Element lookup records
┄┄┄┄┄┄┄┄┄┄┄┄┄┄┄┄┄┄┄┄
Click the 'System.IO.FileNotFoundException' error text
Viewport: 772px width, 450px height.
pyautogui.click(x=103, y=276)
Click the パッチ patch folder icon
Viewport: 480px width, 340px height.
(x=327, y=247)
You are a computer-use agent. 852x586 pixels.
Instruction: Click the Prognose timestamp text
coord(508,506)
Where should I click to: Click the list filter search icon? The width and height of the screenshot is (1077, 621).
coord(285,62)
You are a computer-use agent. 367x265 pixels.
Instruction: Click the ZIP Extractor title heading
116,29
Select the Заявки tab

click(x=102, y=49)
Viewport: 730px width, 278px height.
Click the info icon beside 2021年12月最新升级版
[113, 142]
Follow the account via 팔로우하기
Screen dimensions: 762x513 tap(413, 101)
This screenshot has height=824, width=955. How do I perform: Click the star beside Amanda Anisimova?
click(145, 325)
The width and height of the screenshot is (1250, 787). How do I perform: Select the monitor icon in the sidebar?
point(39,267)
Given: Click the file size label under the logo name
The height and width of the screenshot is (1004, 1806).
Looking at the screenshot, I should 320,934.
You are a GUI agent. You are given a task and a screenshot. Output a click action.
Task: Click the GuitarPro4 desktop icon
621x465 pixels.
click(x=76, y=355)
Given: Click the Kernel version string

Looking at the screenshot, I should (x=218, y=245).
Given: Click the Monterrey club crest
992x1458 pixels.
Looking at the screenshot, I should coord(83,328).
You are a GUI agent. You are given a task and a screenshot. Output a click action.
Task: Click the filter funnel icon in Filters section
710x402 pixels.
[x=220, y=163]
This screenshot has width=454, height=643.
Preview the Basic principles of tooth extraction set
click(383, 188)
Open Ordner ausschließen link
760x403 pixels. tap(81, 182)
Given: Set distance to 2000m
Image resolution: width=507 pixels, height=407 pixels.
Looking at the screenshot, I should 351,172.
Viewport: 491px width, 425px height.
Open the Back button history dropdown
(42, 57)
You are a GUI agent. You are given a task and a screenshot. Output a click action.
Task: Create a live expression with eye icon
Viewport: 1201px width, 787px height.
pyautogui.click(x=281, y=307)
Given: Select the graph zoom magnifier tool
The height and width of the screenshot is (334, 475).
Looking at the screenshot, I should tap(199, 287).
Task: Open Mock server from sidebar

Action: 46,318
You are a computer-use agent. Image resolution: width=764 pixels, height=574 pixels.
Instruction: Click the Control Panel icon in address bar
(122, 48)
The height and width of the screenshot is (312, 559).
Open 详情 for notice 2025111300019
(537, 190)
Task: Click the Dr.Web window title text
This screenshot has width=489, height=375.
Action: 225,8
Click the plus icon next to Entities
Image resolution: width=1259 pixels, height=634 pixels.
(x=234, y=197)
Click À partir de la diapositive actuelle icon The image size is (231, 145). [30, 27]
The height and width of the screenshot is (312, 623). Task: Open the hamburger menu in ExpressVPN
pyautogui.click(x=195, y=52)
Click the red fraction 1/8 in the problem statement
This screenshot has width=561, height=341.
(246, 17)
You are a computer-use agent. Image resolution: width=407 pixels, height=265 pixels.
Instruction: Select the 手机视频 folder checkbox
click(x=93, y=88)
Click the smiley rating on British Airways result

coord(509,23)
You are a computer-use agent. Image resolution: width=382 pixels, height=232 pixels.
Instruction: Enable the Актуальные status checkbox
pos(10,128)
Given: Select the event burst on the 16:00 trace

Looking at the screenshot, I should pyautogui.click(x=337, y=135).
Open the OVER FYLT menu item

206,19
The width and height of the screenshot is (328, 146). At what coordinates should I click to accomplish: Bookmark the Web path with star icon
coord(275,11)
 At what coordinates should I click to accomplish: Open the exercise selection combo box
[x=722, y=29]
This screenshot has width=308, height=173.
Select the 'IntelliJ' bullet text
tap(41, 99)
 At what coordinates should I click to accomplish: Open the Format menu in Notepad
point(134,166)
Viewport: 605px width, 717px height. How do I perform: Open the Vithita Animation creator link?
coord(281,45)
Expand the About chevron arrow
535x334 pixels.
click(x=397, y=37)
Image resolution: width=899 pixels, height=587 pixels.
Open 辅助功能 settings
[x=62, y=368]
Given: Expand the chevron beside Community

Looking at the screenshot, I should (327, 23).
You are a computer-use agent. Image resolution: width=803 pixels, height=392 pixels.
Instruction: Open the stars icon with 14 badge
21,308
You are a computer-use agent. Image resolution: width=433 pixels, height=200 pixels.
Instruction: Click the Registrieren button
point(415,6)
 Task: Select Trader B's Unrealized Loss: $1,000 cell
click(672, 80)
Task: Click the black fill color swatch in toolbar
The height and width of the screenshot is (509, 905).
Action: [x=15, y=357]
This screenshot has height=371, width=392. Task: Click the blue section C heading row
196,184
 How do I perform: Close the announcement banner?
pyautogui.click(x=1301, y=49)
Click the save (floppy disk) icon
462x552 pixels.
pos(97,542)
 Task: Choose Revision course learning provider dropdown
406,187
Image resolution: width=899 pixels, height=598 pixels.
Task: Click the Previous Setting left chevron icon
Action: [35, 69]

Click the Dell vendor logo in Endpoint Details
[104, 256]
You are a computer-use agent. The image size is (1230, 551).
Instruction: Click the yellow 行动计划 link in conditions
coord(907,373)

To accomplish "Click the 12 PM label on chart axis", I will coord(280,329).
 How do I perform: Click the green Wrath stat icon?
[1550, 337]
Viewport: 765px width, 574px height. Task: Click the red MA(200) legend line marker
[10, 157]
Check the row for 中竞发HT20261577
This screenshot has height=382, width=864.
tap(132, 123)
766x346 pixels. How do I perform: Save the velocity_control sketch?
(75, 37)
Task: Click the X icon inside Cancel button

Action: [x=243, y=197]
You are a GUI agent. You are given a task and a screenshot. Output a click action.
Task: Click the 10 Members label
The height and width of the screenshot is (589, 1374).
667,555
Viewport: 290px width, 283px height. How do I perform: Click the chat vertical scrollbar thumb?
┄┄┄┄┄┄┄┄┄┄┄┄┄┄┄┄┄┄┄┄
Copy out the lines from the line with "You are a computer-use agent. Image resolution: width=433" up to and including the line with "Action: [x=15, y=357]", scaling each click coordinate by 1.2 and rounding to whole numbers, with halves rounded up. Keep every other number and all other wording unchanged.

[Solution to the exercise]
You are a computer-use agent. Image resolution: width=433 pixels, height=200 pixels.
Instruction: Click the Registrieren button
point(498,7)
 Task: Select Trader B's Unrealized Loss: $1,000 cell
click(806, 96)
Task: Click the black fill color swatch in toolbar
The height and width of the screenshot is (509, 905).
Action: [x=18, y=428]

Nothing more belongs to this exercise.